Introduction: A New System, Familiar Struggles

It is a busy morning in Busia. Border riders weave through traffic, traders open their stalls, and health workers prepare for another demanding day. As Kenyans transition from the National Hospital Insurance Fund (NHIF) to the new Social Health Authority (SHA), the promise is clear: better, affordable, and more inclusive health care. But for many residents on the ground, the question remains — is SHA working?

Patients at the Centre of the Crisis

At Busia County Referral Hospital, Margaret Buluma lies in a ward with her arm in a sling after a recent accident. While grateful for her recovery, she says the SHA system has tested both her patience and finances.

“I come here from 6 a.m. so that I can be first in line. You queue the whole day, and when it reaches 5 p.m., they tell you the system is not working and ask you to come back tomorrow,” she says.
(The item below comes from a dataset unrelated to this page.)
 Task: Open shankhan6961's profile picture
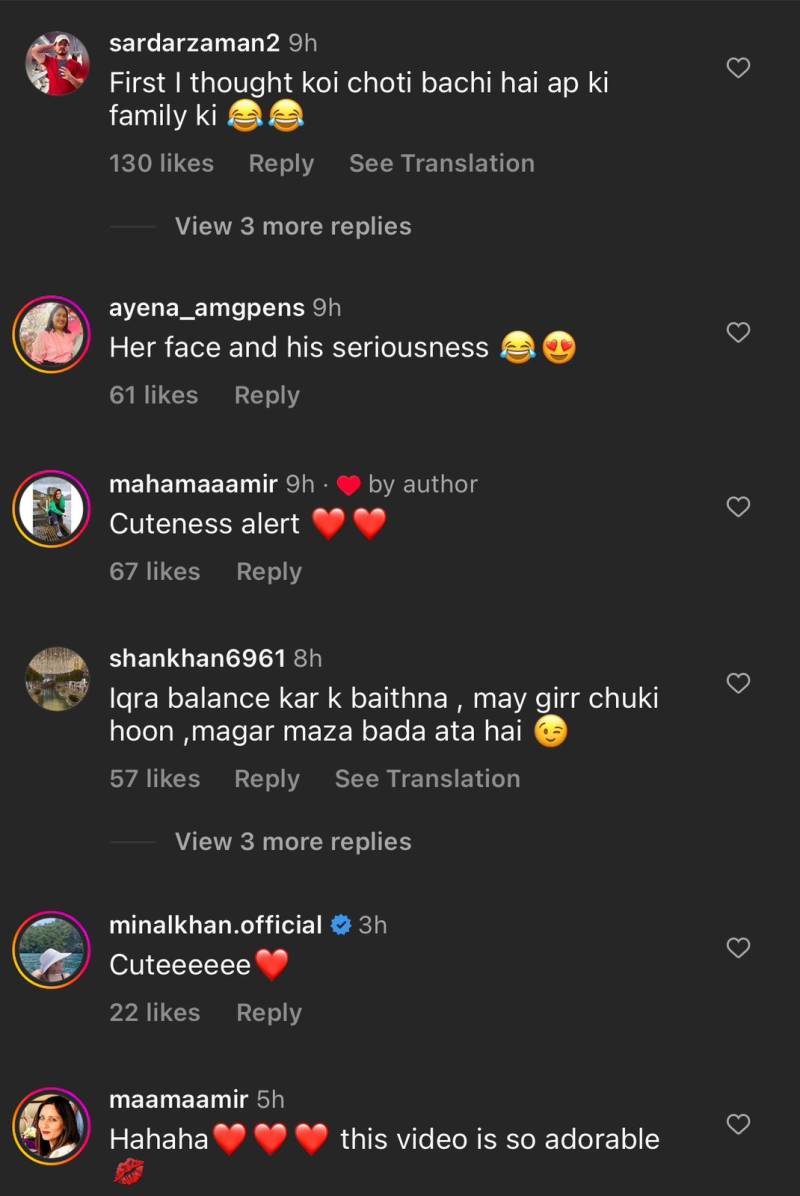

For patients in pain, going home often means buying medicine out of pocket to cope, undermining the promise of affordable care.

Frustration Beyond the Ward

Outside the wards, Mary Wanjala, a mother of two, stands in the payment queue, visibly frustrated. She says she has attempted to use her SHA account for weeks with little success, adding that the system seems responsive only when payments are required.

Civil Society Raises the Alarm

Civic groups in Busia are questioning whether SHA represents genuine reform or a rebranding of longstanding systemic challenges. Activists Moses Okumu and Stephanie Njeri, argue that universal health care cannot be achieved without sufficient and sustained public financing.

“We cannot achieve universal health care if the state is not committed to funding it. Efficiency should not focus only on revenue collection but on how that money delivers care to citizens who seek treatment as a right,” Okumu says.

Private Facilities Feel Side lined

Private health care providers are also raising concerns. Dr Kingsly Otieno, who runs a private facility in Busia County, claims that private and faith-based hospitals are being deliberately side-lined.

“If a private facility records many patient visits, instructions are issued to hold or reject its claims,” he says. 

County Explains the Eligibility Gap

County health officials, however, attribute many of the challenges to eligibility issues. Dr Samuel Oduor, the Deputy Director of Medical Services in Busia, says that patients are sometimes turned away because contributions have not been remitted.

“If employers fail to submit employee details or remit deductions, the system automatically rejects the patient,” he explains.

When SHA Works

At St. Paul’s Community Health Centre in Marachi South, experiences are more positive. Patient Joanne Wamalwa says she received treatment smoothly after completing registration.

“I was worried it would not work, but once I registered, it worked,” she says.

Facility management confirms that SHA has improved payment consistency over the past year, helping sustain service delivery.

Conclusion: A System Still on Trial

County officials insist SHA is still stabilising, but residents say success will be measured by what happens inside hospital gates, not policy statements. Whether positive experiences become the norm across Busia remains a question only time will answer.